▸ **Work instructions**
[A] Reproduce the drgn crash email between "From: Stephen Brennan" and "Message-ID: <87ply9ynp5.fsf@oracle.com> (raw)", inclusive, swapping "thread overview" for "thread summary".
[B] How would you write the next part of the drgn crash email?

▸ **Selected text**

● ● ● ● ●

Re: Segmentation fault with drgn + libkdumpfile

From: Stephen Brennan <stephen.s.brennan@oracle.com>
To: "Petr Tesařík" <petr@tesarici.cz>
Cc: Omar Sandoval <osandov@osandov.com>, linux-debuggers@vger.kernel.org
Subject: Re: Segmentation fault with drgn + libkdumpfile
Date: Wed, 10 Jan 2024 11:48:22 -0800	[thread overview]
Message-ID: <87ply9ynp5.fsf@oracle.com> (raw)
In-Reply-To: <20240110190354.0ff56adc@meshulam.tesarici.cz>

Petr Tesařík <petr@tesarici.cz> writes:
> On Wed, 10 Jan 2024 14:49:28 +0100
> Petr Tesařík <petr@tesarici.cz> wrote:
>
>> On Wed, 10 Jan 2024 09:36:00 +0100
>> Petr Tesařík <petr@tesarici.cz> wrote:
>> 
>> > On Tue, 09 Jan 2024 17:40:15 -0800
>> > Stephen Brennan <stephen.s.brennan@oracle.com> wrote:
>> > 
>> > > Petr Tesařík <petr@tesarici.cz> writes:
>> > >   
>> > > > On Mon, 8 Jan 2024 21:40:08 +0100
>> > > > Petr Tesařík <petr@tesarici.cz> wrote:
>> > > >    
>> > > >> On Fri, 05 Jan 2024 13:53:15 -0800
>> > > >> Stephen Brennan <stephen.s.brennan@oracle.com> wrote:
>> > > >>     
>> > > >> > Petr Tesařík <petr@tesarici.cz> writes:      
>> > > >> > > On Fri, 05 Jan 2024 10:38:16 -0800
>> > > >> > > Stephen Brennan <stephen.s.brennan@oracle.com> wrote:
>> > > >> > >        
>> > > >> > >> Hi Petr,
>> > > >> > >> 
>> > > >> > >> I recently encountered a segmentation fault with libkdumpfile & drgn
>> > > >> > >> which appears to be related to the cache implementation. I've included
>> > > >> > >> the stack trace at the end of this message, since it's a bit of a longer
>> > > >> > >> one. The exact issue occurred with a test vmcore that I could probably
>> > > >> > >> share with you privately if you'd like. In any case, the reproducer is
>> > > >> > >> fairly straightforward in drgn code:
>> > > >> > >> 
>> > > >> > >> for t in for_each_task(prog):
>> > > >> > >>     prog.stack_trace(t)

● ● ● ● ●

▸ **Dataset section**
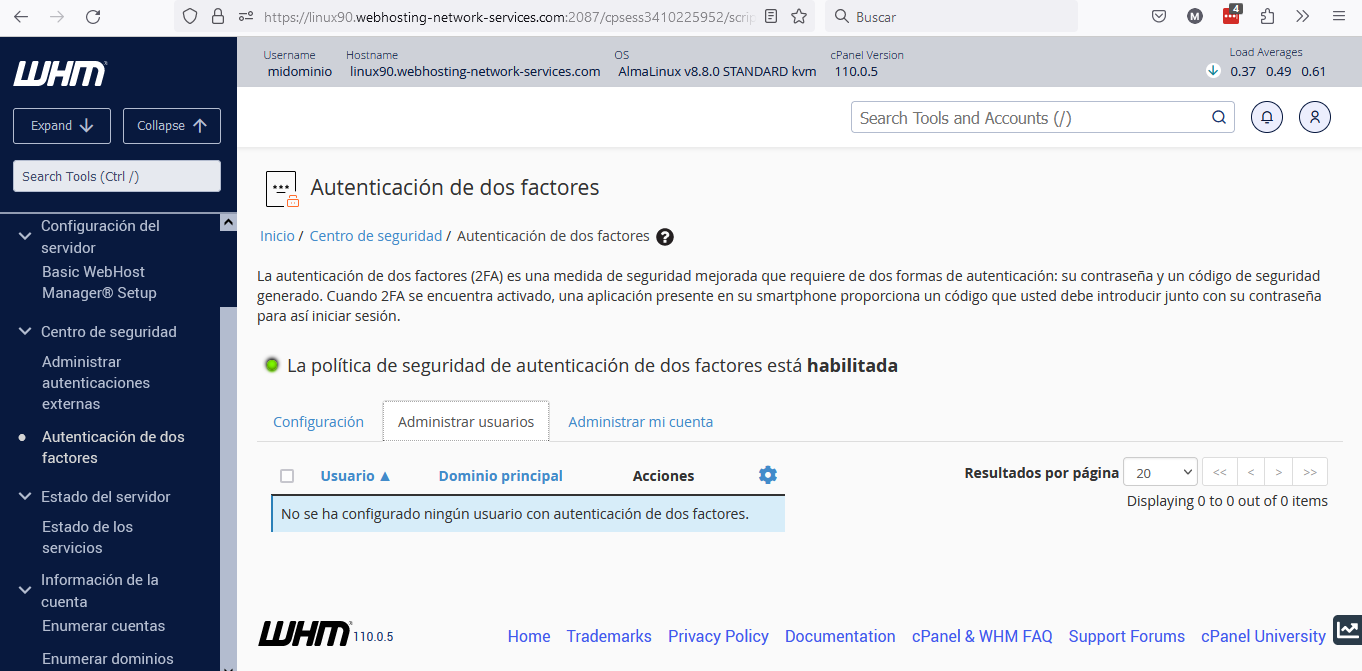Switch to Administrar mi cuenta tab
The height and width of the screenshot is (671, 1362).
click(x=641, y=422)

● ● ● ● ●

▸ **Answer list**
[A]
From: Stephen Brennan <stephen.s.brennan@oracle.com>
To: "Petr Tesařík" <petr@tesarici.cz>
Cc: Omar Sandoval <osandov@osandov.com>, linux-debuggers@vger.kernel.org
Subject: Re: Segmentation fault with drgn + libkdumpfile
Date: Wed, 10 Jan 2024 11:48:22 -0800	[thread summary]
Message-ID: <87ply9ynp5.fsf@oracle.com> (raw)

[B]
>> > > >> > >> for t in for_each_task(prog):
>> > > >> > >>     prog.stack_trace(t)
>> > > >> > >> 
>> > > >> > >> The repetition is required, the segfault only occurs on the second
>> > > >> > >> iteration of the loop. Which, in hindsight, is a textbook sign that the
>> > > >> > >> issue has to do with caching. I'd expect that the issue is specific to
>> > > >> > >> this vmcore, it doesn't reproduce on others.
>> > > >> > >> 
>> > > >> > >> I stuck that into a git bisect script and bisected the libkdumpfile
>> > > >> > >> commit that introduced it:
>> > > >> > >> 
>> > > >> > >> commit 487a8042ea5da580e1fdb5b8f91c8bd7cad05cd6
>> > > >> > >> Author: Petr Tesarik <petr@tesarici.cz>
>> > > >> > >> Date:   Wed Jan 11 22:53:01 2023 +0100
>> > > >> > >> 
>> > > >> > >>     Cache: Calculate eprobe in reinit_entry()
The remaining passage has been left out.